I don't see anything wrong with diversification. If Samsung can be no. 1 in electronics, then go ahead a build the tallest building in the world, why can't any of our companies do all that makes money?

WHY?
mlennyma
#52 Posted : Thursday, March 01, 2012 9:28:51 AM
Rank: Elder


Joined: 7/21/2010
Posts: 6,184
Location: nairobi
Kk didnt excite as many thought so we are soon returning to 9.50-10.50 range.
"Don't let the fear of losing be greater than the excitement of winning."
Jamani
#53 Posted : Thursday, March 01, 2012 9:41:30 AM
Rank: Elder


Joined: 9/12/2006
Posts: 1,554
A prudent investor is one that diversifies.
VituVingiSana
#54 Posted : Thursday, March 01, 2012 9:57:17 AM
Rank: Chief


Joined: 1/3/2007
Posts: 18,129
Location: Nairobi
itz wrote:
Gordon Gekko wrote:
Diversifying to protect revenue. Not a good sign if you asked me. Stick to your core business and do it well.

www.nation.co.ke/busines...2/-/131woc8/-/index.html


i totally agree with you @Gekko.i dont understood why kenyan companies are all rushing to real estate for revenue growth.Does this mean that their businesses in those particular industries are fully mature.They should stick to their core business.Good companies and good managements stick to their main core business.

This is NOT 'new' real estate development but the bolt-on additions. What this means is that KK is using its CURRENT land bank to build new buildings. Check out the K1 KK on Ojijo Rd. There is a new shop/restaurant coming up. The rent KK will get will be in addition to the current sales from fuel.
Greedy when others are fearful. Very fearful when others are greedy - to paraphrase Warren Buffett
Gordon Gekko
#55 Posted : Thursday, March 01, 2012 2:09:44 PM
Rank: Elder


Joined: 5/27/2008
Posts: 3,760
@vitu mob, the Ethiopia development is residential, unless my info is wrong. BTW did you hear the thud this morning when the share hit 11? If I can get cum div at sub 10, it will be Christmas come early.
VituVingiSana
#56 Posted : Thursday, March 01, 2012 2:21:17 PM
Rank: Chief


Joined: 1/3/2007
Posts: 18,129
Location: Nairobi
Gordon Gekko wrote:
@vitu mob, the Ethiopia development is residential, unless my info is wrong. BTW did you hear the thud this morning when the share hit 11? If I can get cum div at sub 10, it will be Christmas come early.

Mos Def! The strategic investor will probably want a specific part of KK, that is we can keep the upside of the court case against KPC.

I believe all in all, KK's EPS of 2.2 is sustainable thus this is a true PER of 5
Greedy when others are fearful. Very fearful when others are greedy - to paraphrase Warren Buffett
FUNKY
#57 Posted : Friday, March 02, 2012 10:18:50 AM
Rank: Veteran


Joined: 4/30/2010
Posts: 1,635
I cannot believe Kenol is trading at 10.50 today.
Gordon Gekko
#58 Posted : Friday, March 02, 2012 11:42:53 AM
Rank: Elder


Joined: 5/27/2008
Posts: 3,760
FUNKY wrote:
I cannot believe Kenol is trading at 10.50 today.


Sub 10 baby. This, to use the words of that mamasita in the Mbuzi 6 thread, is better than sex.
Aguytrying
#59 Posted : Monday, March 05, 2012 11:58:19 AM
Rank: Elder


Joined: 7/11/2010
Posts: 5,040
I've noted something about the share trading of Kenol kobil since results and dividend announcement.

It is aggressively being supported at 11.00.

Just watch it, whenever demand dries out at 11.00, new higher demand comes in.
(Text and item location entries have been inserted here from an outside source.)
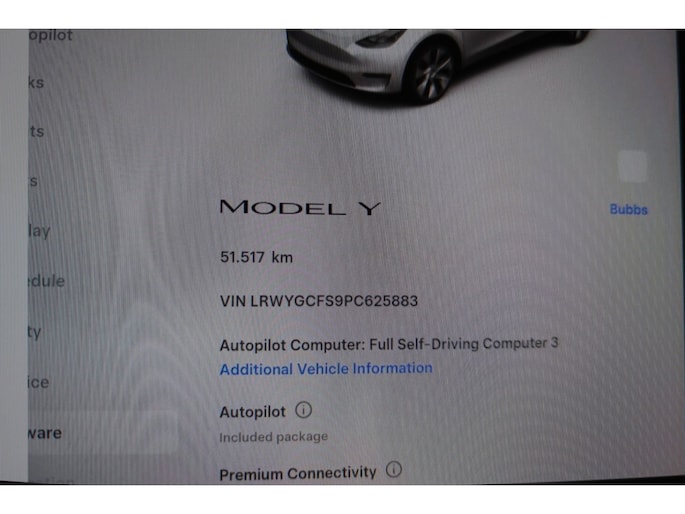The image size is (685, 514).
Task: Open the Additional Vehicle Information link
Action: pyautogui.click(x=326, y=369)
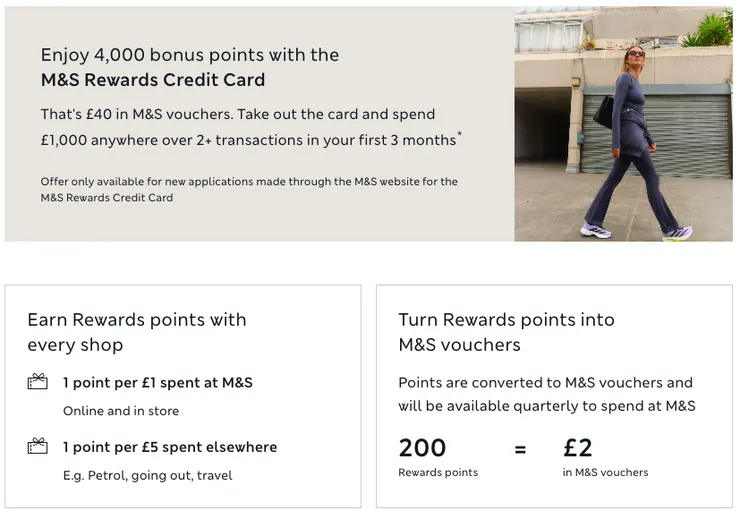Click the 'Turn Rewards points into M&S vouchers' heading
Viewport: 740px width, 519px height.
point(506,332)
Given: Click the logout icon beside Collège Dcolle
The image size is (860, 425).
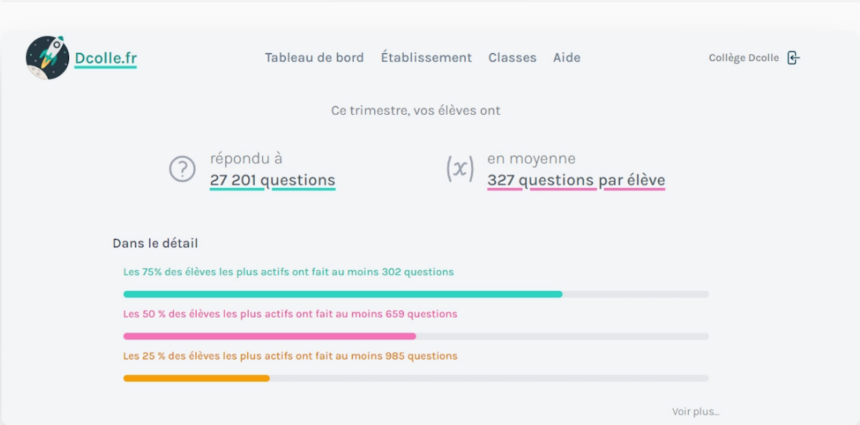Looking at the screenshot, I should (x=794, y=58).
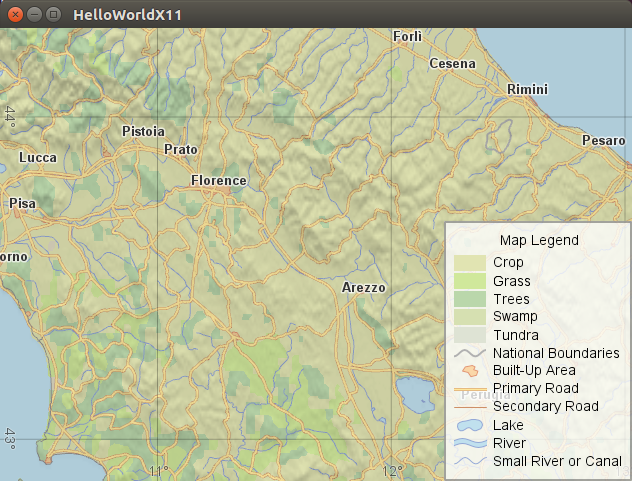
Task: Click the National Boundaries line icon
Action: [469, 353]
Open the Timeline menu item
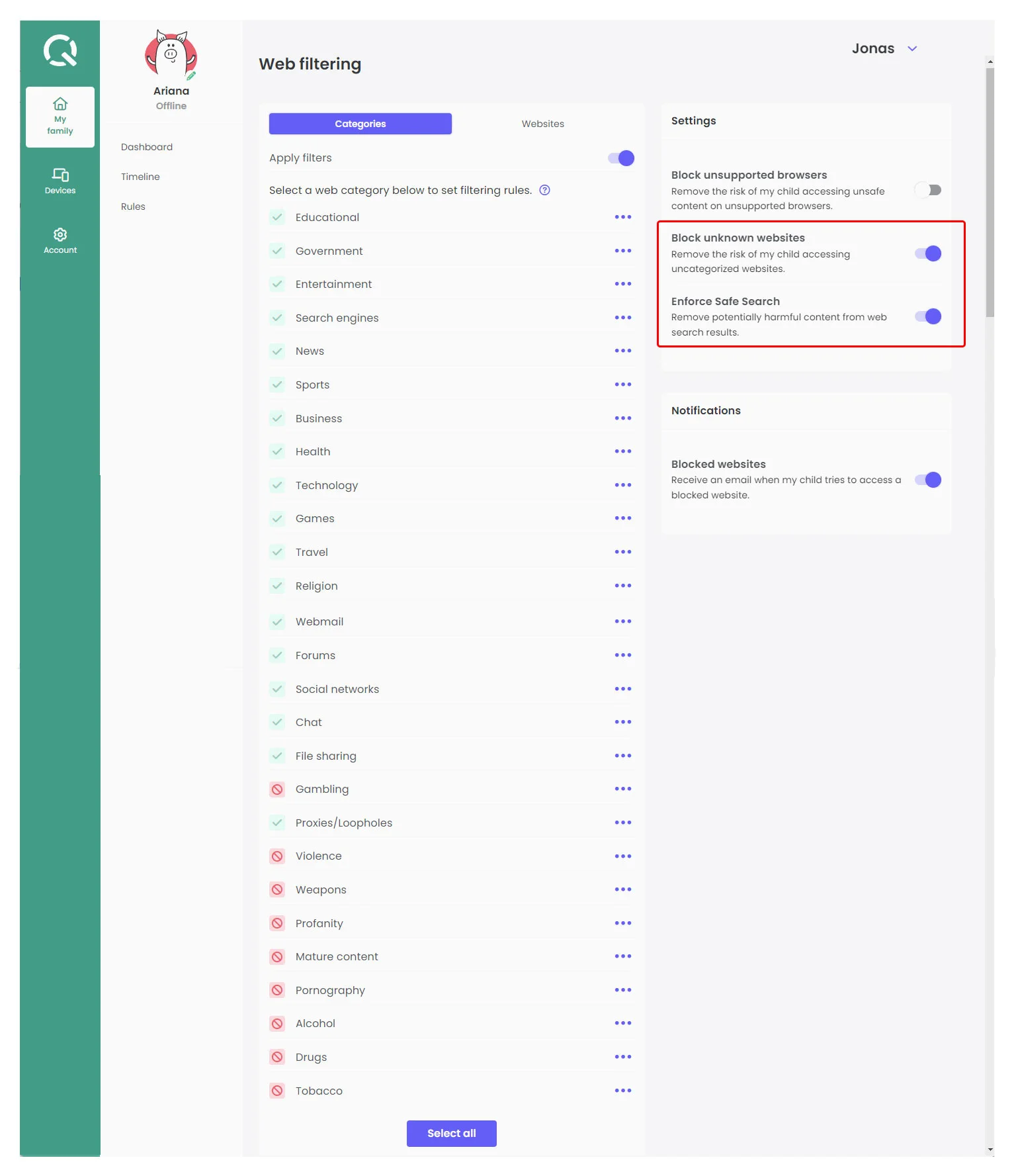 [x=140, y=177]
You'll even at times see supply being higher than demand but the sellers rarely going below 11.00(except the odd one selling at 10.50 once in a while)

Anyway, it is reminiscent of the support i saw at the test of 9.00 bob, though less agrresive.

I'm waiting for it either at 10.00 cum div(optimistic), or 9.60 ex div(also optimistic).

The investor's chief problem - and even his worst enemy - is likely to be himself
jerry
#60 Posted : Monday, March 05, 2012 12:22:13 PM
Rank: Elder


Joined: 9/29/2006
Posts: 2,570
@Aguytrying. Can't sell at less than 12/= cum dvdd. We look fwd to interim after final dvdd. I don't expect sub 10 any time soon but I think u r a trader.
The opposite of courage is not cowardice, it's conformity.